La deuxième tendance porte sur le développement des mécanismes de contrôle et de sanction. Le Comité d’application et de respect des dispositions de l’Accord de Paris, bien que non punitif, représente une première étape vers un contrôle international plus systématique. Au niveau régional, l’Union européenne renforce ses mécanismes de gouvernance climatique, avec la possibilité pour la Commission d’engager des procédures d’infraction contre les États membres ne respectant pas leurs obligations climatiques. La Cour de justice de l’Union européenne pourrait jouer un rôle croissant dans l’interprétation et l’application du Pacte vert européen.
Les défis à relever pour une responsabilité climatique effective
Plusieurs défis majeurs devront être relevés pour renforcer l’effectivité du régime juridique:
- La coordination entre ordres juridiques nationaux, régionaux et internationaux
- L’adaptation des règles de preuve aux spécificités des dommages climatiques
- Le développement de mécanismes financiers adéquats pour la réparation des préjudices climatiques
Le concept de crime d’écocide, actuellement en discussion dans plusieurs enceintes internationales, pourrait constituer une avancée significative. Son intégration dans le Statut de Rome de la Cour pénale internationale, comme le proposent certains États, créerait un nouveau niveau de responsabilité pour les atteintes les plus graves à l’environnement, y compris celles contribuant significativement au dérèglement climatique.
Le rôle des acteurs non-étatiques dans la mise en œuvre et le contrôle de la responsabilité climatique semble appelé à se renforcer. Les organisations non gouvernementales jouent un rôle croissant dans le contentieux climatique, comme l’illustre l’action de ClientEarth ou de la Fondation Urgenda. Les investisseurs institutionnels exercent une pression financière sur les États, notamment via les obligations vertes souveraines dont les conditions peuvent être liées au respect d’engagements climatiques.
L’évolution technologique offre de nouvelles perspectives pour le contrôle des obligations climatiques. Les systèmes de mesure satellitaire des émissions, comme ceux développés par l’Agence spatiale européenne, permettent une vérification indépendante des données nationales. Les technologies de blockchain pourraient sécuriser les registres d’émissions et les échanges de quotas carbone, renforçant la transparence du système.

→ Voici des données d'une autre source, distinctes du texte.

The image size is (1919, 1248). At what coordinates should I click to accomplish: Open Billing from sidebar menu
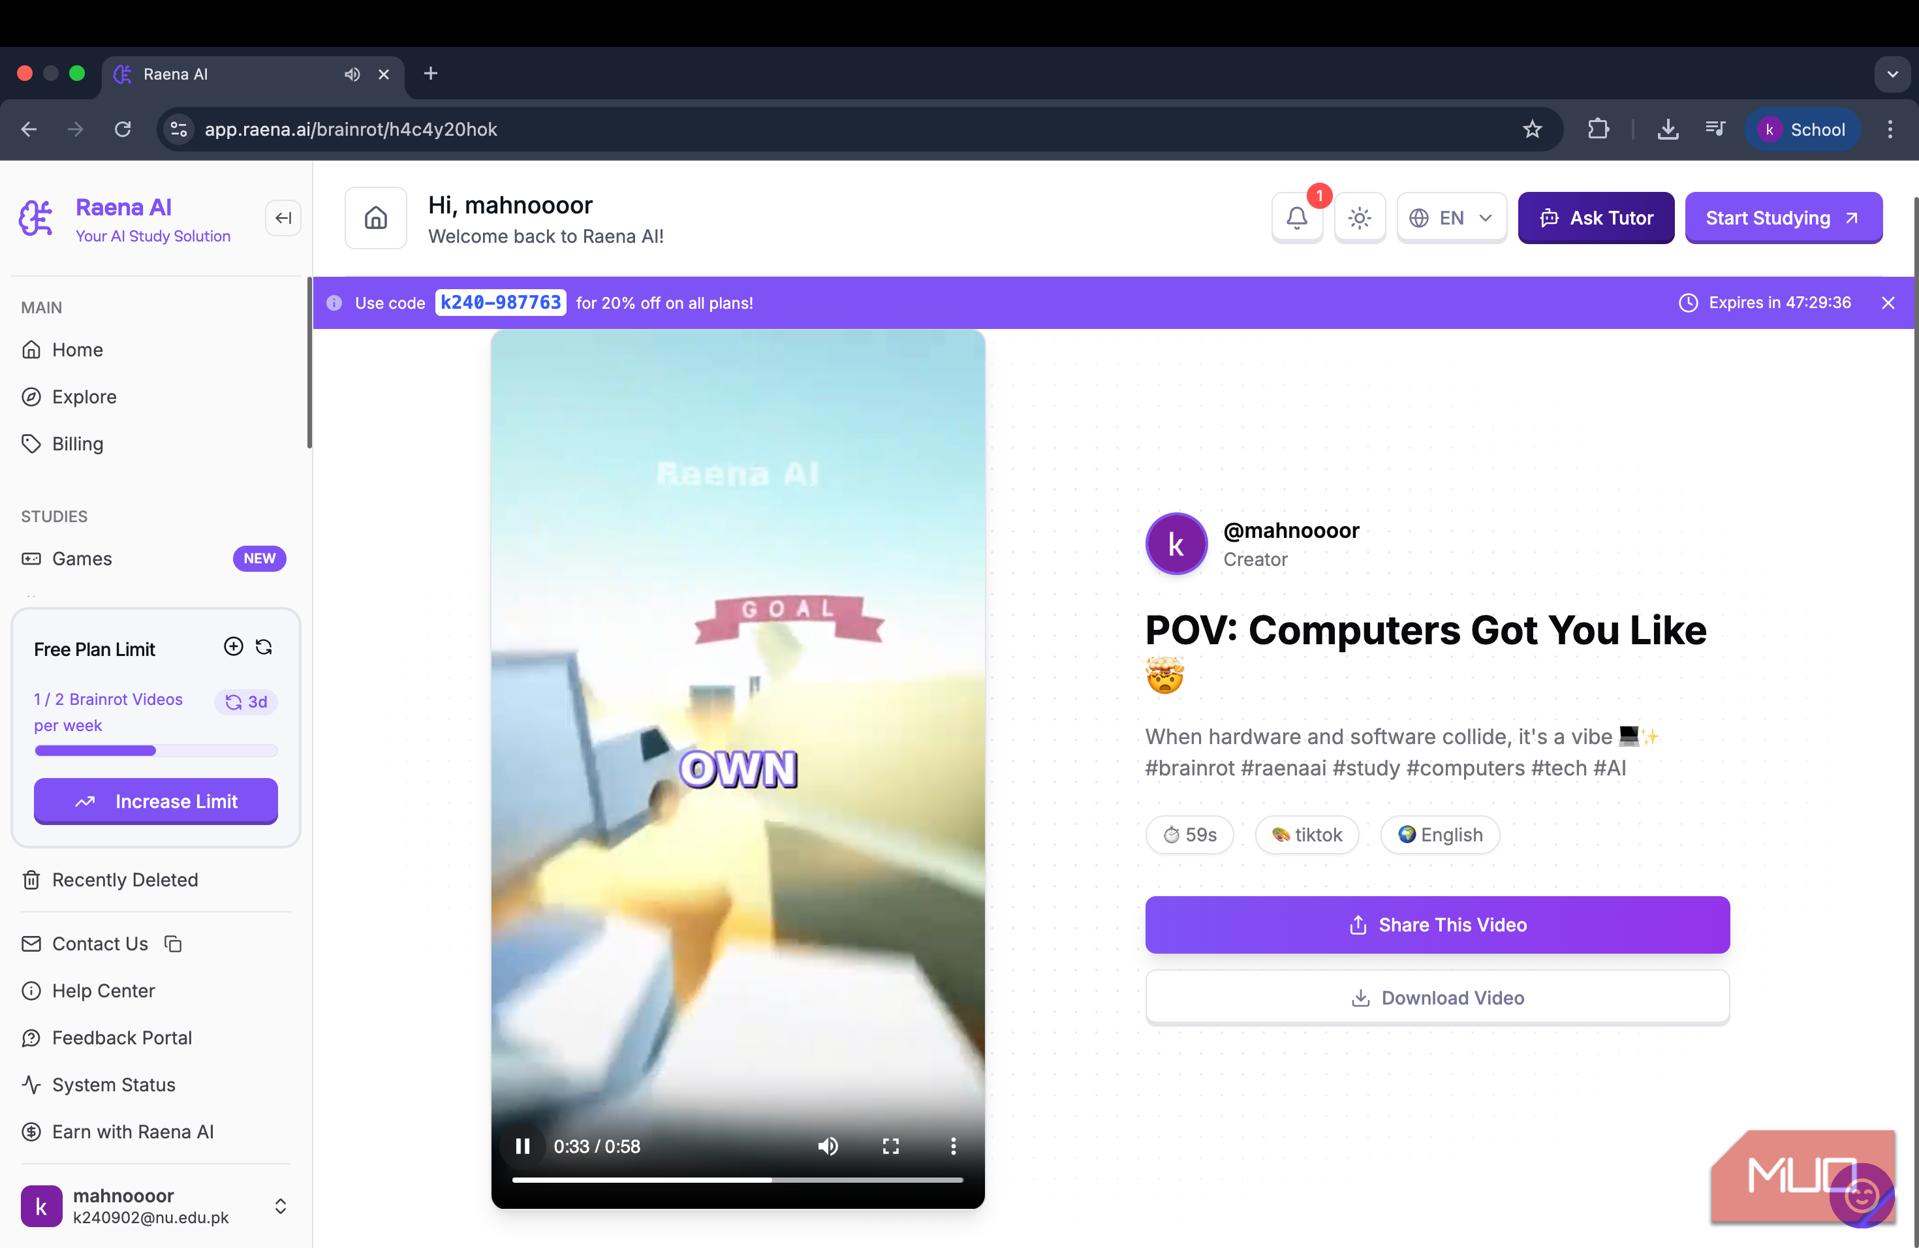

À plus long terme, la question se pose d’une possible institutionnalisation renforcée de la gouvernance climatique mondiale. La création d’une Organisation mondiale de l’environnement dotée de pouvoirs contraignants, proposée par plusieurs experts et certains États, pourrait transformer radicalement le paysage juridique de la responsabilité climatique. De même, l’établissement d’une Cour internationale du climat, compétente pour trancher les différends climatiques entre États et potentiellement recevoir des plaintes individuelles, représenterait une innovation majeure.
Ces perspectives d’avenir dessinent un régime juridique de responsabilité climatique en profonde mutation. Si les incertitudes demeurent nombreuses, la trajectoire générale semble orientée vers un renforcement progressif des obligations étatiques et une recherche accrue d’effectivité. Cette évolution répond à l’urgence de la situation climatique mondiale et à la nécessité d’adapter les cadres juridiques traditionnels à ce défi sans précédent. Le droit de la responsabilité climatique des États, encore émergent il y a quelques années, s’affirme ainsi comme un domaine juridique stratégique pour l’avenir de nos sociétés et de la gouvernance mondiale.